Task statement: Please set down each line of the material exactly.

(Source material Opens)

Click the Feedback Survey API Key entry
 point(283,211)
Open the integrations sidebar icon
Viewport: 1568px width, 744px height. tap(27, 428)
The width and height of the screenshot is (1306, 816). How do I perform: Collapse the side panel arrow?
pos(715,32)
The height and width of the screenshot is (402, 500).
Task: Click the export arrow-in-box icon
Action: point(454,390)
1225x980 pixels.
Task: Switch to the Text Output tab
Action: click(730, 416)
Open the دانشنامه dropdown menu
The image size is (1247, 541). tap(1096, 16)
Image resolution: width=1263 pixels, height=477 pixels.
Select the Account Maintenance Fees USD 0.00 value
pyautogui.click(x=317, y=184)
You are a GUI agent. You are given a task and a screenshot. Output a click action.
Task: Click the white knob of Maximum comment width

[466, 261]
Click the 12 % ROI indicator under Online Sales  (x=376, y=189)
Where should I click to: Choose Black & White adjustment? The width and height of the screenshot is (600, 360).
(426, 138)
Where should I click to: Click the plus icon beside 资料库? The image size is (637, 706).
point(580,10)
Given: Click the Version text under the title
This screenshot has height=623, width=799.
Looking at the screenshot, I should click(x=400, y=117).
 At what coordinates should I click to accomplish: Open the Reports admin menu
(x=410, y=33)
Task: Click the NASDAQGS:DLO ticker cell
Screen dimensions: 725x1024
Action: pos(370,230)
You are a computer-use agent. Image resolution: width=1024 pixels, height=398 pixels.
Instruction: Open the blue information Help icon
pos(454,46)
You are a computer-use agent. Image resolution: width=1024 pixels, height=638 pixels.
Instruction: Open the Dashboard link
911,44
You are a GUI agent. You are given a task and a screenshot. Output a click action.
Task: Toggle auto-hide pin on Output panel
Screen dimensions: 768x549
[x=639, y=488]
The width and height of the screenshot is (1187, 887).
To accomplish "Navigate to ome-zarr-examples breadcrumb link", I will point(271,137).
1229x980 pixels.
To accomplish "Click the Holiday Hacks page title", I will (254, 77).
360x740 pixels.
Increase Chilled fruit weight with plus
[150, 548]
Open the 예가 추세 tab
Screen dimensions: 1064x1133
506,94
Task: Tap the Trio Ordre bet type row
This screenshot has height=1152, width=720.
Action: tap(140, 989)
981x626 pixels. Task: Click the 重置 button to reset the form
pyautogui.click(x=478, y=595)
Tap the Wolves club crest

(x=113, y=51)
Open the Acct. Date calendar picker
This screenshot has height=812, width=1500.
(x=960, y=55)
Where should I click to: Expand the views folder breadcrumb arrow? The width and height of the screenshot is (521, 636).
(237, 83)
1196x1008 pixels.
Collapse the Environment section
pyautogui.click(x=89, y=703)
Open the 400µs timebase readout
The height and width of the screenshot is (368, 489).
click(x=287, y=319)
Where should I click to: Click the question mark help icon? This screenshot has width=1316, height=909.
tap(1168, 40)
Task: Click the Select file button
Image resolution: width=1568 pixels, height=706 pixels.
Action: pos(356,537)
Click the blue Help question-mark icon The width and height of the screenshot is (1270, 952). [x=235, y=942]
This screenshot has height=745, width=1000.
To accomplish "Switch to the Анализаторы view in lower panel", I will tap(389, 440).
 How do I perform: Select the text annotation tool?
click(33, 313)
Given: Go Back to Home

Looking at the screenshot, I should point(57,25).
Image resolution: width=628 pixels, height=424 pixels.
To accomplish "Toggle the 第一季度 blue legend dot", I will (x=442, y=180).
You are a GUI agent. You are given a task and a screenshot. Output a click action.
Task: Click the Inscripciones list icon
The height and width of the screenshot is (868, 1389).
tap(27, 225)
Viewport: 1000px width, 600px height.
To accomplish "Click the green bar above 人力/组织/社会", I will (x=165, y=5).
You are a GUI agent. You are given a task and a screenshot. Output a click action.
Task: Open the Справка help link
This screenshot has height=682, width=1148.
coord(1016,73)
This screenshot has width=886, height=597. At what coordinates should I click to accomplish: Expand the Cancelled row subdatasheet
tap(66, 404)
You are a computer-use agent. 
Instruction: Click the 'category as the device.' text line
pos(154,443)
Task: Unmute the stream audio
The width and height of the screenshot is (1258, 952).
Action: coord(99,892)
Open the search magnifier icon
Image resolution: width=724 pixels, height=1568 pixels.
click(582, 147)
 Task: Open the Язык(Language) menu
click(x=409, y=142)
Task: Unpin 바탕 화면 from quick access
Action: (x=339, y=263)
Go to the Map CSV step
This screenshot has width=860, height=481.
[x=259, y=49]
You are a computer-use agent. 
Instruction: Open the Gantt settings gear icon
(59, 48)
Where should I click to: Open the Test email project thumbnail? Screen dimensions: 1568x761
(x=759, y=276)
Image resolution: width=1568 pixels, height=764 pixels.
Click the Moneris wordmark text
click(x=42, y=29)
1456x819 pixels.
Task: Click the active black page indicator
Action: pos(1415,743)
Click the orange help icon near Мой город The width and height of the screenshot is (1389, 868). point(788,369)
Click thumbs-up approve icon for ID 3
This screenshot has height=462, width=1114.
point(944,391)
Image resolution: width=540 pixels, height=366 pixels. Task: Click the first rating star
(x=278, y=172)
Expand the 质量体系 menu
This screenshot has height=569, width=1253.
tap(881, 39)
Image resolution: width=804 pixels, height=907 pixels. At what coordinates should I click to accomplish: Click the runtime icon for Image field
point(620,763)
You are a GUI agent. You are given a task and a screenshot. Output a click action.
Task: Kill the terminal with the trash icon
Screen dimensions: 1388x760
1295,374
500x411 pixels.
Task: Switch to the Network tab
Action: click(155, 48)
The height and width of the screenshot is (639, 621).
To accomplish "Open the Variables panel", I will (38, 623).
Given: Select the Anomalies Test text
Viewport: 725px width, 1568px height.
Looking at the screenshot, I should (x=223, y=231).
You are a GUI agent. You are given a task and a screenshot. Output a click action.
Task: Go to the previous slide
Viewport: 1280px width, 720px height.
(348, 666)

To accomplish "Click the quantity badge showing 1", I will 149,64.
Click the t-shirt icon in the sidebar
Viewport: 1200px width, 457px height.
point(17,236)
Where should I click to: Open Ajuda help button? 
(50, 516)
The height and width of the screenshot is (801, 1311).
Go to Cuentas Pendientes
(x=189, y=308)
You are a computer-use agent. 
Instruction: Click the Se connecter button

(Source material Closes)

Answer for the task:
Click the Feedback Survey API Key entry
 point(283,211)
Open the integrations sidebar icon
Viewport: 1568px width, 744px height. tap(27, 428)
The width and height of the screenshot is (1306, 816). How do I perform: Collapse the side panel arrow?
pos(715,32)
The height and width of the screenshot is (402, 500).
Task: Click the export arrow-in-box icon
Action: point(454,390)
1225x980 pixels.
Task: Switch to the Text Output tab
Action: click(730, 416)
Open the دانشنامه dropdown menu
The image size is (1247, 541). tap(1096, 16)
Image resolution: width=1263 pixels, height=477 pixels.
Select the Account Maintenance Fees USD 0.00 value
pyautogui.click(x=317, y=184)
You are a GUI agent. You are given a task and a screenshot. Output a click action.
Task: Click the white knob of Maximum comment width

[466, 261]
Click the 12 % ROI indicator under Online Sales  (x=376, y=189)
Where should I click to: Choose Black & White adjustment? The width and height of the screenshot is (600, 360).
(426, 138)
Where should I click to: Click the plus icon beside 资料库? The image size is (637, 706).
point(580,10)
Given: Click the Version text under the title
This screenshot has height=623, width=799.
Looking at the screenshot, I should click(x=400, y=117).
 At what coordinates should I click to accomplish: Open the Reports admin menu
(x=410, y=33)
Task: Click the NASDAQGS:DLO ticker cell
Screen dimensions: 725x1024
Action: pos(370,230)
You are a computer-use agent. Image resolution: width=1024 pixels, height=398 pixels.
Instruction: Open the blue information Help icon
pos(454,46)
You are a computer-use agent. Image resolution: width=1024 pixels, height=638 pixels.
Instruction: Open the Dashboard link
911,44
You are a GUI agent. You are given a task and a screenshot. Output a click action.
Task: Toggle auto-hide pin on Output panel
Screen dimensions: 768x549
[x=639, y=488]
The width and height of the screenshot is (1187, 887).
To accomplish "Navigate to ome-zarr-examples breadcrumb link", I will point(271,137).
1229x980 pixels.
To accomplish "Click the Holiday Hacks page title", I will (254, 77).
360x740 pixels.
Increase Chilled fruit weight with plus
[150, 548]
Open the 예가 추세 tab
Screen dimensions: 1064x1133
506,94
Task: Tap the Trio Ordre bet type row
This screenshot has height=1152, width=720.
Action: tap(140, 989)
981x626 pixels. Task: Click the 重置 button to reset the form
pyautogui.click(x=478, y=595)
Tap the Wolves club crest

(x=113, y=51)
Open the Acct. Date calendar picker
This screenshot has height=812, width=1500.
(x=960, y=55)
Where should I click to: Expand the views folder breadcrumb arrow? The width and height of the screenshot is (521, 636).
(237, 83)
1196x1008 pixels.
Collapse the Environment section
pyautogui.click(x=89, y=703)
Open the 400µs timebase readout
The height and width of the screenshot is (368, 489).
click(x=287, y=319)
Where should I click to: Click the question mark help icon? This screenshot has width=1316, height=909.
tap(1168, 40)
Task: Click the Select file button
Image resolution: width=1568 pixels, height=706 pixels.
Action: pos(356,537)
Click the blue Help question-mark icon The width and height of the screenshot is (1270, 952). [x=235, y=942]
This screenshot has height=745, width=1000.
To accomplish "Switch to the Анализаторы view in lower panel", I will tap(389, 440).
 How do I perform: Select the text annotation tool?
click(33, 313)
Given: Go Back to Home

Looking at the screenshot, I should point(57,25).
Image resolution: width=628 pixels, height=424 pixels.
To accomplish "Toggle the 第一季度 blue legend dot", I will (x=442, y=180).
You are a GUI agent. You are given a task and a screenshot. Output a click action.
Task: Click the Inscripciones list icon
The height and width of the screenshot is (868, 1389).
tap(27, 225)
Viewport: 1000px width, 600px height.
To accomplish "Click the green bar above 人力/组织/社会", I will (x=165, y=5).
You are a GUI agent. You are given a task and a screenshot. Output a click action.
Task: Open the Справка help link
This screenshot has height=682, width=1148.
coord(1016,73)
This screenshot has width=886, height=597. At what coordinates should I click to accomplish: Expand the Cancelled row subdatasheet
tap(66, 404)
You are a computer-use agent. 
Instruction: Click the 'category as the device.' text line
pos(154,443)
Task: Unmute the stream audio
The width and height of the screenshot is (1258, 952).
Action: coord(99,892)
Open the search magnifier icon
Image resolution: width=724 pixels, height=1568 pixels.
click(582, 147)
 Task: Open the Язык(Language) menu
click(x=409, y=142)
Task: Unpin 바탕 화면 from quick access
Action: (x=339, y=263)
Go to the Map CSV step
This screenshot has width=860, height=481.
[x=259, y=49]
You are a computer-use agent. 
Instruction: Open the Gantt settings gear icon
(59, 48)
Where should I click to: Open the Test email project thumbnail? Screen dimensions: 1568x761
(x=759, y=276)
Image resolution: width=1568 pixels, height=764 pixels.
Click the Moneris wordmark text
click(x=42, y=29)
1456x819 pixels.
Task: Click the active black page indicator
Action: pos(1415,743)
Click the orange help icon near Мой город The width and height of the screenshot is (1389, 868). point(788,369)
Click thumbs-up approve icon for ID 3
This screenshot has height=462, width=1114.
point(944,391)
Image resolution: width=540 pixels, height=366 pixels. Task: Click the first rating star
(x=278, y=172)
Expand the 质量体系 menu
This screenshot has height=569, width=1253.
tap(881, 39)
Image resolution: width=804 pixels, height=907 pixels. At what coordinates should I click to accomplish: Click the runtime icon for Image field
point(620,763)
You are a GUI agent. You are given a task and a screenshot. Output a click action.
Task: Kill the terminal with the trash icon
Screen dimensions: 1388x760
1295,374
500x411 pixels.
Task: Switch to the Network tab
Action: click(155, 48)
The height and width of the screenshot is (639, 621).
To accomplish "Open the Variables panel", I will (38, 623).
Given: Select the Anomalies Test text
Viewport: 725px width, 1568px height.
Looking at the screenshot, I should (x=223, y=231).
You are a GUI agent. You are given a task and a screenshot. Output a click action.
Task: Go to the previous slide
Viewport: 1280px width, 720px height.
(348, 666)

To accomplish "Click the quantity badge showing 1", I will 149,64.
Click the t-shirt icon in the sidebar
Viewport: 1200px width, 457px height.
point(17,236)
Where should I click to: Open Ajuda help button? 
(50, 516)
The height and width of the screenshot is (801, 1311).
Go to Cuentas Pendientes
(x=189, y=308)
You are a computer-use agent. 
Instruction: Click the Se connecter button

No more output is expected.